The Warsaw Regional Court has ordered Zbigniew Ziobro, Poland's justice minister, not to make public statements about film director Agnieszka Holland and her work, lawyers for Holland announced on Tuesday.
The verdict was passed in response to a case brought by Holland, an acclaimed film director, to protect her personal rights.
"As plenipotentiaries of Agnieszka Holland we announce that the Regional Court in Warsaw has issued a security order prohibiting Zbigniew Ziobro from making statements about Ms Holland and her work comparing her to criminals of authoritarian regimes," lawyers Sylwia Gregorczyk-Abram and Michal Wawrykiewicz wrote on X.
In early September, Ziobro tweeted: "In the Third Reich, the Germans produced propaganda films depicting Poles as bandits and murderers. Today they have Agnieszka Holland for that."
Holland has provoked strong reactions from members of Poland's ruling coalition with a film about irregular migration in Poland.
The film follows a fictional group of refugees trying to get into Poland from Belarus. Once across the frontier, however, they are sent back by Polish Border Guards, apparently indifferent to their plight.
'Green Border,' premiered at this year's Venice Film Festival to great critical acclaim and garnered the Jury Prize for Holland.
Commenting on the verdict on later on Tuesday, Ziobro called it "an attack on freedom of speech and freedom of public debate in Poland, which is guaranteed by the constitution."
"This is the court's involvement in the election campaign of Donald Tusk, (main opposition party Civic Platform - PAP) PO and (Polish People's Party- PAP) PSL, because it turns out that institutions controlled by these parties co-financed Ms Holland's film, which is why they want to shut us up. They will not shut us up, we will not be intimidated," he said.
"According to the court, Ms Agnieszka Holland can compare Polish soldiers and Border Guard officers to bandits, sadists and German Nazis. She can say that the people in power, democratically elected in Poland, are a brown rabble, that is Nazis.
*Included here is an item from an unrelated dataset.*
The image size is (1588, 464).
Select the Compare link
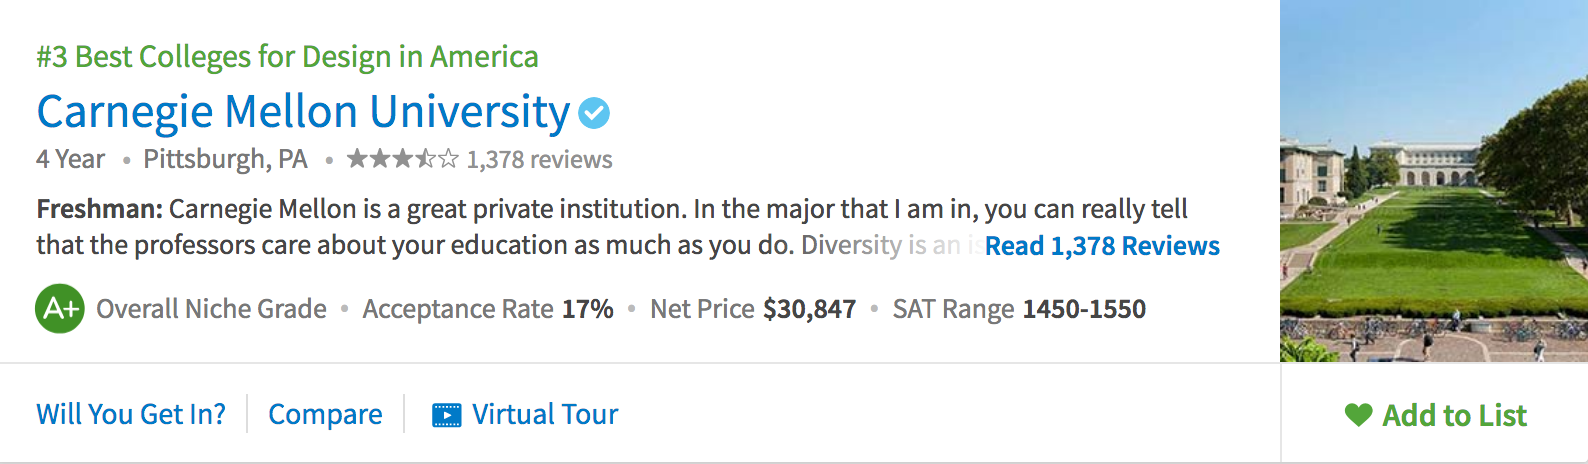point(325,414)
However, I am not allowed to respond to her words by standing in defence of Polish soldiers and Border Guard officers who are called such terrible names and insulted by her," Ziobro continued.
He added that he would appeal against the court's decision.
"These are not the times of communist Poland, these are not the times of Stalinist Poland, these are not the times of Henryk Holland (the father of 'The Green Border''s director - PAP), who could with impunity insult and spit on Polish soldiers, Polish uniforms, calling them bandits," Ziobro said.